*** Dataset entries ***

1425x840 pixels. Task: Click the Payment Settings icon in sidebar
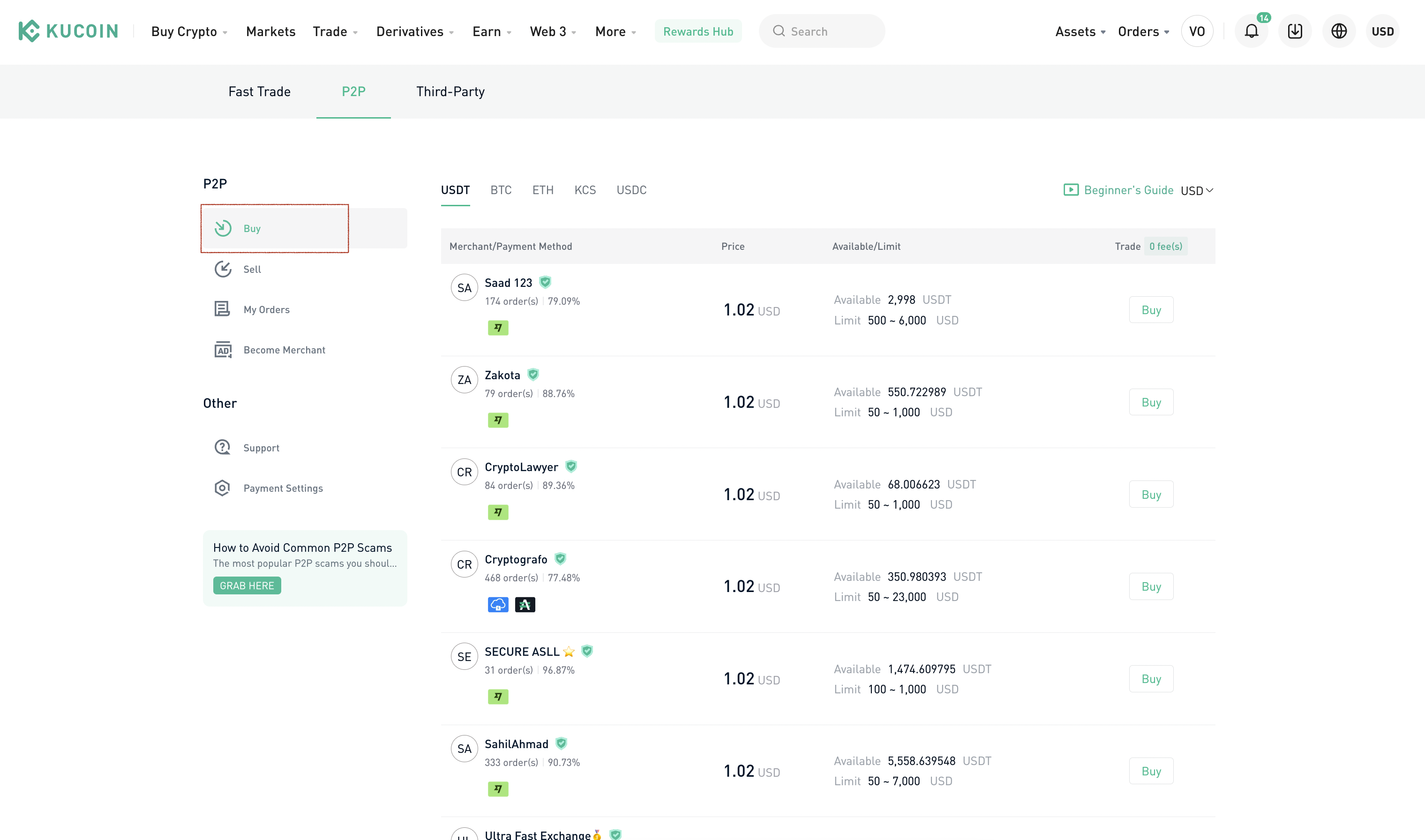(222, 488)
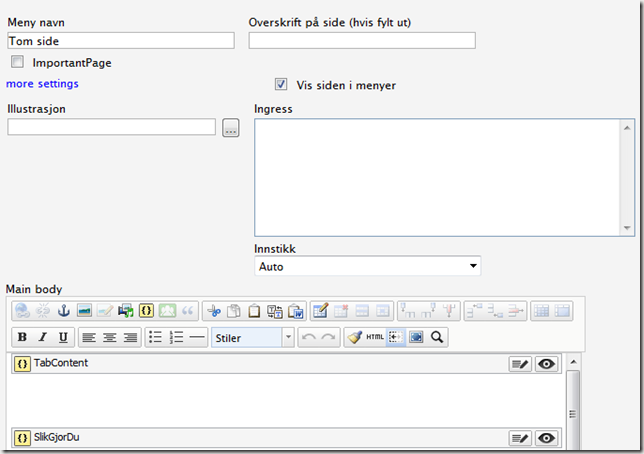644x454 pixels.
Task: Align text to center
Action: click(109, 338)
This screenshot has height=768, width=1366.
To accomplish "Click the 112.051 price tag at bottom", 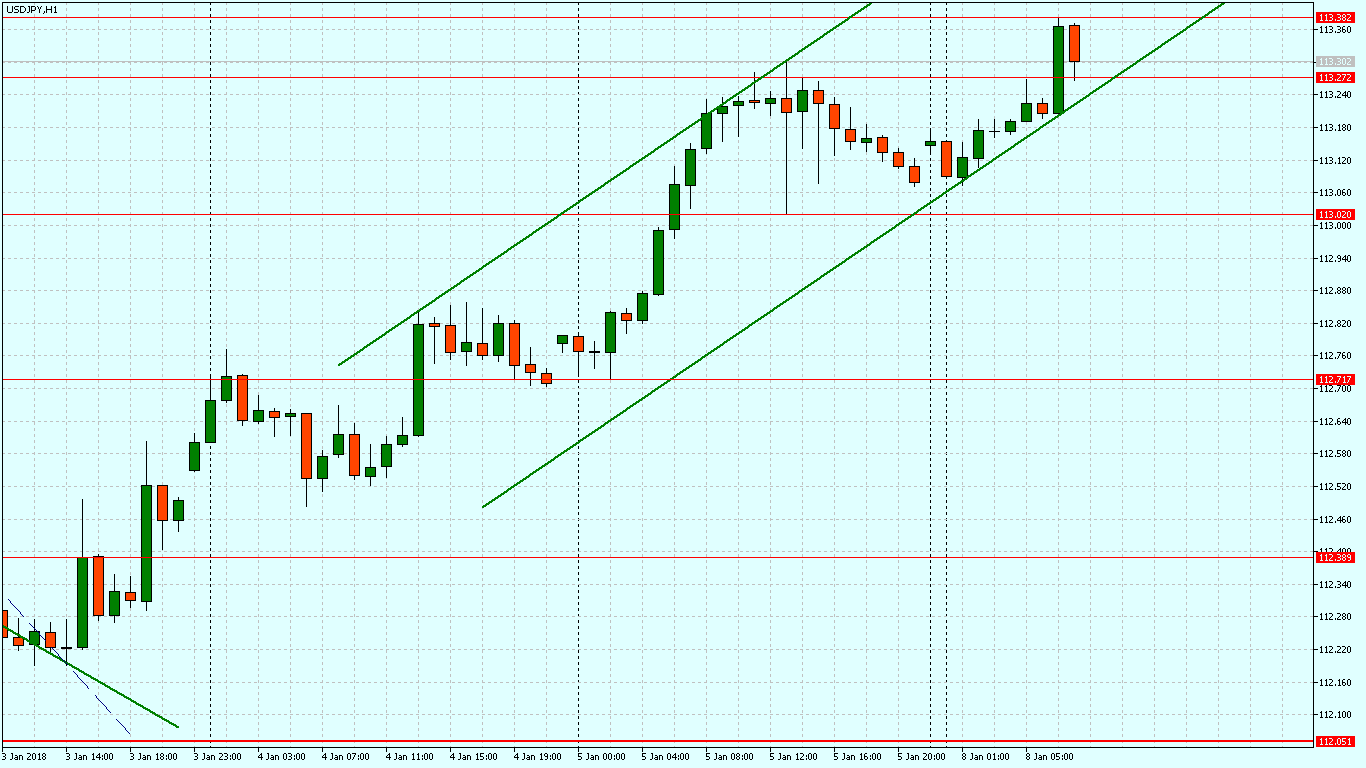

*** End of Dataset entries ***
*** Dataset entries ***

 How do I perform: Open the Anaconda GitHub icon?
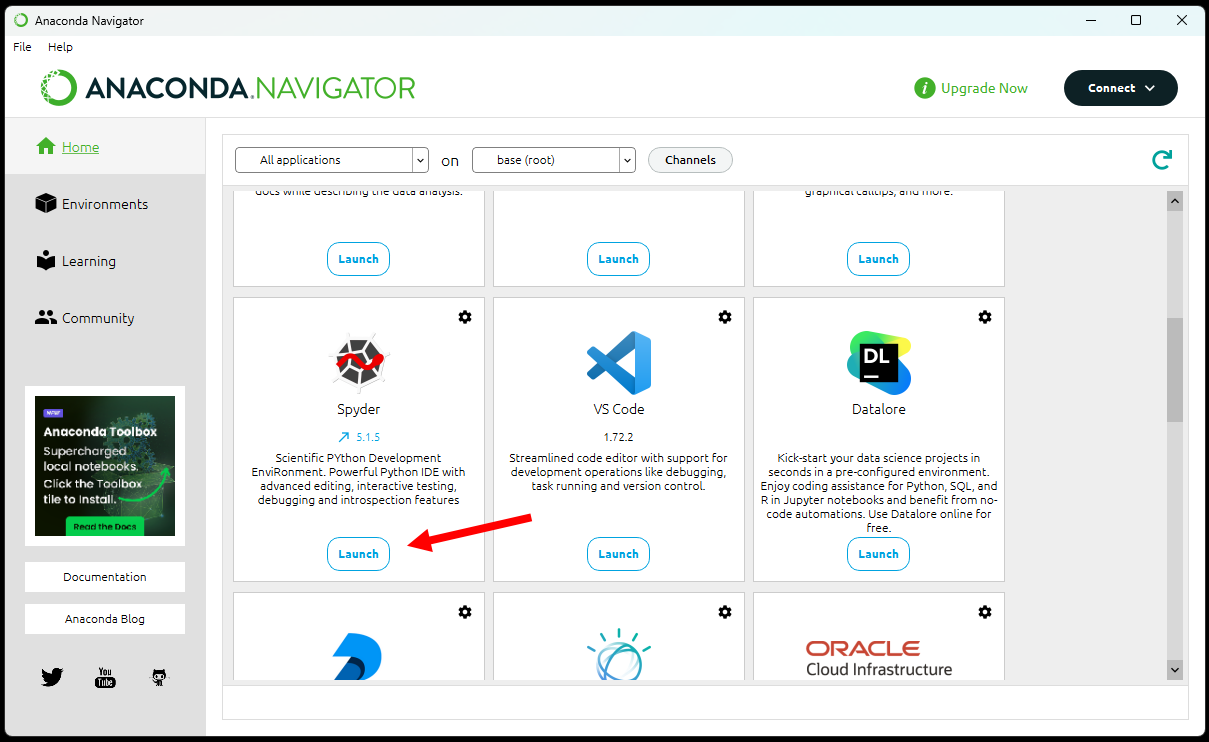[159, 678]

*** End of Dataset entries ***
*** Dataset entries ***

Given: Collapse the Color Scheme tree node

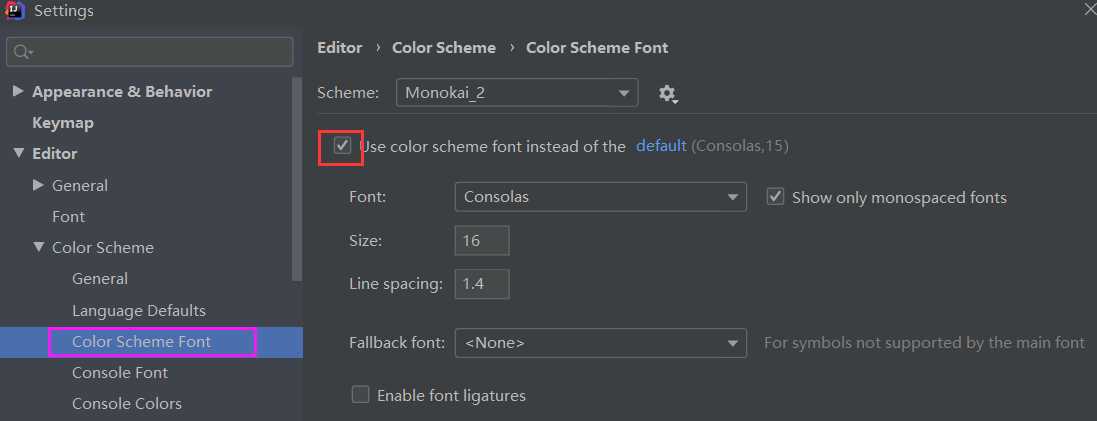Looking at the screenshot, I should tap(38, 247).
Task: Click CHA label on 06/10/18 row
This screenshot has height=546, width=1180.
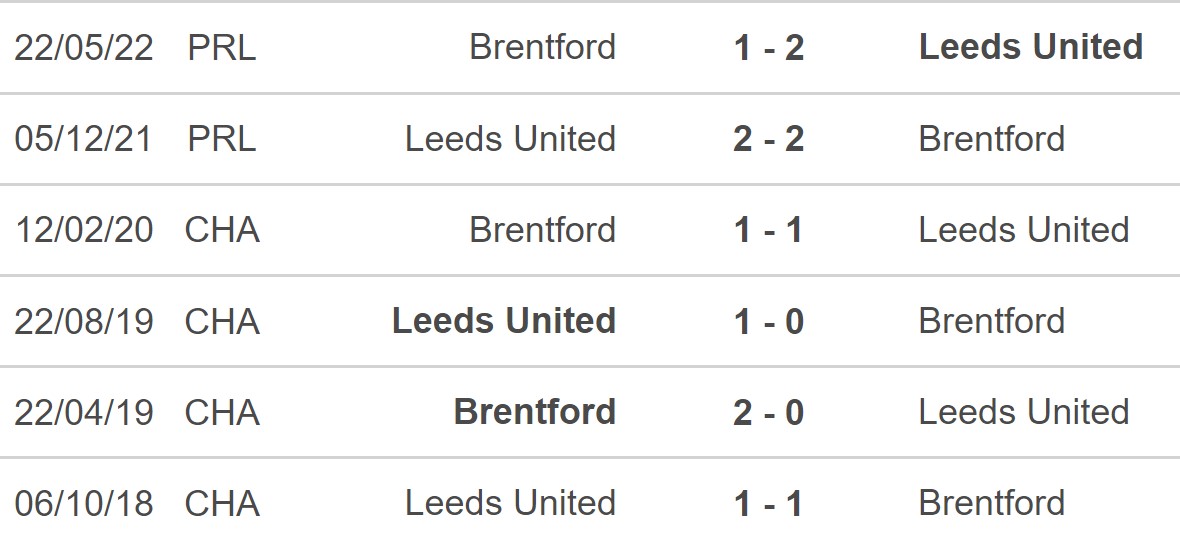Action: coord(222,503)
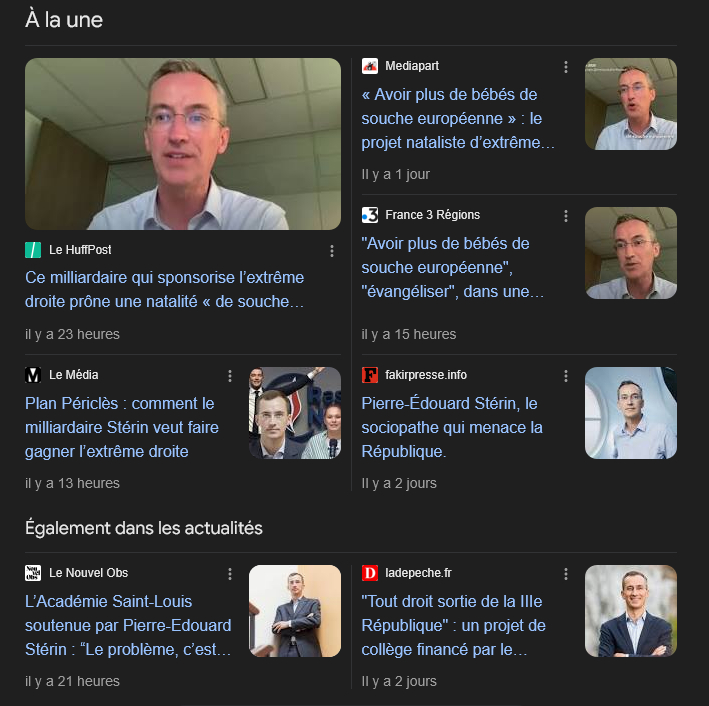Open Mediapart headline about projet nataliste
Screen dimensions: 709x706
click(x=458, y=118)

*** End of Dataset entries ***

## To do:
Pictures are to be left out. Write out only the lines above starting at the one with "1425x840 pixels. Task: Click" and ending at the one with "the 112.051 price", both lines included, exactly.

## Completed exercise:
1425x840 pixels. Task: Click the Payment Settings icon in sidebar
(222, 488)
644x454 pixels.
Task: Align text to center
Action: click(109, 338)
This screenshot has height=768, width=1366.
To accomplish "Click the 112.051 price tag at bottom", 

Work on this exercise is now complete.